Mało kto wie, że istnieje coś takiego jak zbrodnia VATowska. Właśnie postawiono pierwsze zarzuty w takiej sprawie.
Prokuratura Regionalna w Warszawie przedstawiła pierwsze zarzuty dla podejrzanych o popełnienie przestępstwa zbrodni wystawienia i posłużenia się 143 fakturami VAT o łącznej wartości ponad 446 mln zł i narażenia Skarbu Państwa na straty ponad 83 mln zł z tytułu podatku VAT.
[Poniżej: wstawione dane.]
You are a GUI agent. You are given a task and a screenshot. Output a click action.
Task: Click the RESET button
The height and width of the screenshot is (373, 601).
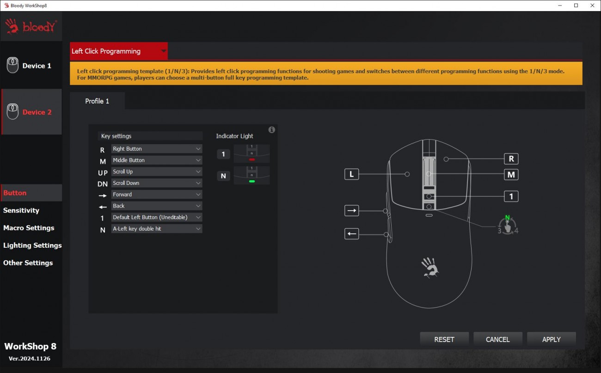pyautogui.click(x=444, y=339)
-Prokuratura Regionalna w Warszawie przedstawiła dwóm mężczyznom pełniącym funkcje prezesów zarządów ustalonych spółek z ograniczoną odpowiedzialnością, zarzuty popełnienia przestępstwa zbrodni wystawienia i posłużenia się 143 fakturami VAT, poświadczającymi nieprawdę, co do okoliczności mających znaczenie dla określenia wysokości podatku od towarów i usług, których łączna wartość należności ogółem z tytułu deklarowanych nabyć połączeń typu VoIP przekroczyła 446 mln zł – czytamy w komunikacie.
Jak poinformowała prokuratura, zarzuty dotyczą także przestępstwa narażenia Skarbu Państwa na uszczuplenie podatku VAT w kwocie ponad 83 mln zł, udziału w zorganizowanej grupie przestępczej, oszustwa podatkowego oraz czynu zabronionego określanego jako pranie brudnych pieniędzy”– dodano.
Podejrzani zostali zatrzymani i doprowadzeni do Prokuratury Regionalnej w Warszawie, a zgromadzone w śledztwie dowody pozwoliły na uznanie, że zatrzymani mężczyźni brali udział w zorganizowanej grupie przestępczej, która zajmowała się m.in. fikcyjnym obrotem połączeniami typu VoIP, wystawianiem i posługiwaniem się nierzetelnymi fakturami VAT, oszustwami podatkowymi polegającymi na podawaniu nieprawdy w deklaracjach dla podatku od towarów i usług VAT-7 oraz przyjmowaniem środków finansowych na rachunki bankowe i ich dalszym transferowaniem, co miało udaremnić bądź znacznie utrudnić stwierdzenie przestępnego pochodzenia uzyskanych środków pieniężnych.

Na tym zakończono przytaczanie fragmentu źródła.